Simply Security - News, Views, and Opinions from Trend Micro

Posted on July 2nd, 2012 in Current News, Internet Safety by Simply Security | Be the first to comment | Tags: Current News, Internet Safety

Software giant Microsoft released its regular dose of patches for the month of June, citing seven "important" and "critical" threats that could result in exploitation of Windows, Internet Explorer and other programs.

Software giant Microsoft released its regular dose of patches for the month of June, citing seven "important" and "critical" threats that could result in exploitation of Windows, Internet Explorer and other programs. The company may even have revealed its own "zero day" threats by warning its clients of a potential exploit in its Remote desktop protocol, creating additional data security concerns.

All the way to the kernel

Threats to data security like Flame, Stuxnet and Conficker will get inside a computer and auto-execute through Trojan protocols, but some of them require certain permissions to carry out a full infection.

Obtaining these permissions apparently has been easy for Microsoft-based PCs, according to the list of other pressing security concerns in the June patch. The software's communications framework, .NET, along with its Lync software, has gaps that could result in remote hijacks. Once these are exploited, the kernel drivers themselves carry intrinsic vulnerabilities that allow programs to boost themselves to administrator level and go to town on a machine.

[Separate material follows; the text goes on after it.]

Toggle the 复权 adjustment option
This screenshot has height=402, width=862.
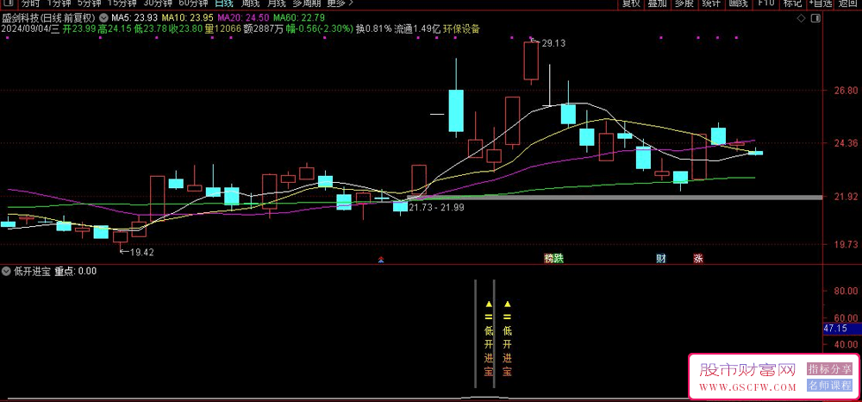tap(631, 3)
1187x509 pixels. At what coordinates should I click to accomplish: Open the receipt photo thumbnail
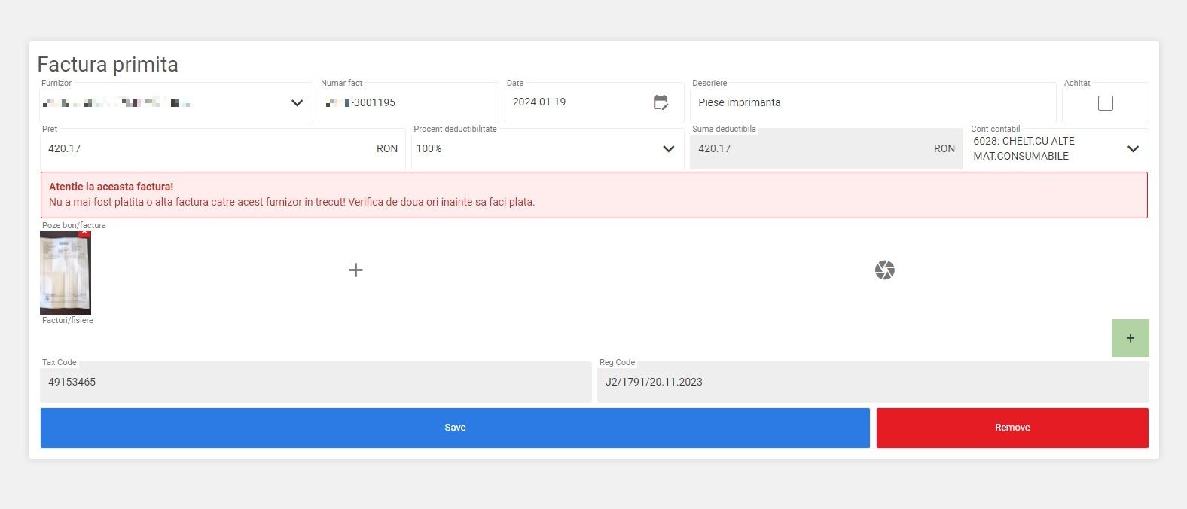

Remote controlled computer

Another data security loophole getting strong attention is within the desktop operations itself. Remote desktop protocol (RDP) allows users to enjoy access to their computers when they can't physically reach them, but the system itself is flawed. According to Microsoft's security patch, RDP packets that are regularly used to transmit renderings of the targeted computer's desktop to the accessing user's display can actually be used to exploit a connection. If hackers uses a specific sequence of packets, they could feasibly hijack the machine.

"The RDP one is a bit scary," said Jason Miller of VMware regarding the Microsoft report in an interview with CRN magazine. "Attackers don't even need to know anything about your network. They just need you to have RDP enabled."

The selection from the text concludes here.